The Millers have been members of the Western Colorado Congress and Sheep Mountain Alliance since the 1980s, serving on WCC's Public Lands Committee almost since its inception. A former US Forest Service employee, Philip has spent countless hours field-checking proposals and activities scheduled on public lands. He influenced the nature of Idarado Mining Company's development proposal in 2001, and currently is monitoring the Burn Canyon fire restoration project near Norwood. In addition, Philip noted, "I am proud that I have retrieved some 20 acres of the Telluride Valley Floor from decades of illegal cattle trespass by the San Miguel Valley Corporation on Forest Service land. The restoration of that portion of the Valley Floor will now begin."

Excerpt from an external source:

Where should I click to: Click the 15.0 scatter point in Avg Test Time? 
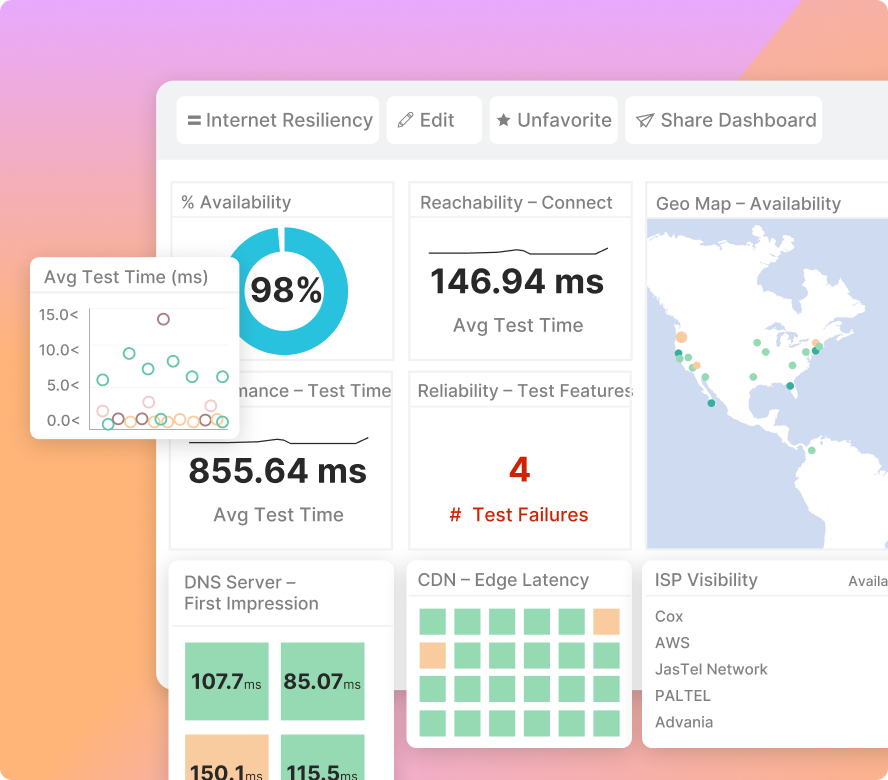[x=163, y=319]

In addition to serving on Western Colorado Congress' and Sheep Mountain Alliance's boards, Linda has volunteered with local efforts such as Telluride's Environmental Commission, the Telluride Open Space Commission and Streetscapes. "When you are fortunate enough to live in a place surrounded by all this natural beauty as we do, how can you not feel the responsibility of stewardship? I believe it is my responsibility to future generations of all species," Linda said in explaining her passion.
"Linda is respected by those who agree with her and disagree with her alike. She treats everyone with respect. She argues her points with passion, but argues only the facts and never attacks anyone personally. We should all strive to meet this protocol and ethic," May observed in nominating the Millers.
Western Colorado Congress annually honors one or more of its members for outstanding and enduring volunteer efforts with the Chuck Worley Award. The Award is named after one of the organization's founding members who, at 86 years of age, is still a voice for social and environmental justice on the Western Slope.
John Moore of Crawford also received the award this year for his continuing efforts to influence the future of coalbed methane drilling in Delta County, and to promote the use of renewable energy sources.
Western Colorado Congress is a grassroots alliance that organizes people to protect their communities and environment. The organization is comprised of nine local groups and over 2,000 members from Steamboat Springs to Telluride.